Defrauded co-op goes after six big-game hunting firms

Because of the losses, the co-op closed its doors Sept. 14 , 2018, and leased out its facilities.

Lawyer Erik Ahlgren of Fergus Falls, Minn., is working to retrieve $559,965 from checks written directly from the co-op to hunting and guiding companies. He says other checks to the companies may have come from Hennessey or other sources.

The civil suits were filed in Grant County District Court at Elbow Lake. The co-op served all of the guides on Jan. 8 at a Safari Club International event in Reno, Nev.

Here are the suits, in order of size:

• $312,150 — Jay Link, sole owner of Link’s Wild Safaris of Superior, Wis. Link’s attorneys asked to dismiss the claims, on grounds Link isn’t a Minnesotan and doesn’t have a business there.

Ahlgren said Link had received checks “clearly identified” as coming form the co-op. Elevator records indicated Hennessey internally had labeled the payments “soybeans, wheat, corn feed.”

Link established Link’s Wild Safaris in about 2014. Link used the same Burnsville, Minn., taxidermist that Hennessey used. Link had met with Hennessey at Safari Club International meetings in Nevada.

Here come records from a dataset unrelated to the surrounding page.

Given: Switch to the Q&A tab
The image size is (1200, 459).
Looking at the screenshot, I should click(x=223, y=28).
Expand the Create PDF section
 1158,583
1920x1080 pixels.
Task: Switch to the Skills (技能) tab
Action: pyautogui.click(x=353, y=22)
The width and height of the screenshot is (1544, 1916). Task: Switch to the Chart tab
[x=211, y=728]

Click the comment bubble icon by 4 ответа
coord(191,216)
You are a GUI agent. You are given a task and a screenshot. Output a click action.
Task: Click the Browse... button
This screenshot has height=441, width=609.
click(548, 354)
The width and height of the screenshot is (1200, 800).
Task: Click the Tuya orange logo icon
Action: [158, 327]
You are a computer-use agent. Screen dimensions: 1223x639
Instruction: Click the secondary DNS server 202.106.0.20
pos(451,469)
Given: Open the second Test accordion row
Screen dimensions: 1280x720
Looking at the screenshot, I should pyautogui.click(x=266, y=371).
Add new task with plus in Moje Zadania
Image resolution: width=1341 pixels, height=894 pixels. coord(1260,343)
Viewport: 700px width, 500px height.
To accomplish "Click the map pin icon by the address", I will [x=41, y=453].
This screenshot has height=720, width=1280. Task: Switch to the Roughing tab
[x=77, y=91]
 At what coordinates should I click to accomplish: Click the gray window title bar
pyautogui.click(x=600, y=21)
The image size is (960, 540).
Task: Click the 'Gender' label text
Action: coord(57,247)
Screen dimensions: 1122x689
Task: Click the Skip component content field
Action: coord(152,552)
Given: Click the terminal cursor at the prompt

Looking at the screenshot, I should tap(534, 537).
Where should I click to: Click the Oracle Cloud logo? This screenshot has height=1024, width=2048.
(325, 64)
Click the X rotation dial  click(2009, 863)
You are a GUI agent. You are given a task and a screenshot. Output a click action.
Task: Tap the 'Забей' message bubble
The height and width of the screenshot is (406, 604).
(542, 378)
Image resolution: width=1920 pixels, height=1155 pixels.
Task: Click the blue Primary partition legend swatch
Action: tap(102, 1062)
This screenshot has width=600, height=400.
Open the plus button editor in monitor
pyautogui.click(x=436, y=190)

Co-op checks ranging from $5,500 to $73,750 were written to Link from Oct. 30, 2015, to Feb. 18, 2018. Based on the name of the co-op checks, Link “knew or should have known they were taking checks from an agricultural cooperative for expenses unrelated to the business,” Ahlgren argues, noting the co-op elevator did not owe any money.

The 2015 transactions involved a trip to Uganda. The 2016 and 2017 transactions involved two hunts to Cameroon. The 2018 transactions involved a hunt to Nepal.

Ahlgren said Link had strong ties to Minnesota, in that prior to 2009, he was president and chief executive officer for Jack Link’s Beef Jerky, with manufacturing facilities in Mankato, Minn. In an online description, Link described it as “the largest meat snack business in the world.”

• $245,000 — Diekie Muller Hunting Safaris of San Juan Capistrano, Calif., and owner Diecke Muller, for three checks from 2013 to 2015, including two that were $100,000 each.

• $152,500 — Track Trail Safaris, at Geraldine, South Island, New Zealand, and owners Chris and Peg Bilkey. The first checks were written in 2014 and $63,000 in checks were written in 2018.

On Feb. 8, those three defendants exercised their right to be “removed” to federal court, based in part on the size of the claims. All three are represented by Briggs and Morgan, P.A., a St. Paul, Minn., law firm.

These cases are still in Grant County:

• $46,330 — Stone Mountain Safaris of St. Helen’s, Ore., with owners Leif, Kellie, Larry and Betty Olson, with offices in Toad River, British Columbia, Canada.

• $41,995 — Fejes Guide Services Ltd., Anchorage, Alaska, and owner Samual Fejes, for checks from 2011 to 2014.

• $33,500 — Mabula Pro Safaris of Limpopo, South Africa, and Christos and Stella Gomes. Trip payments started in 2013.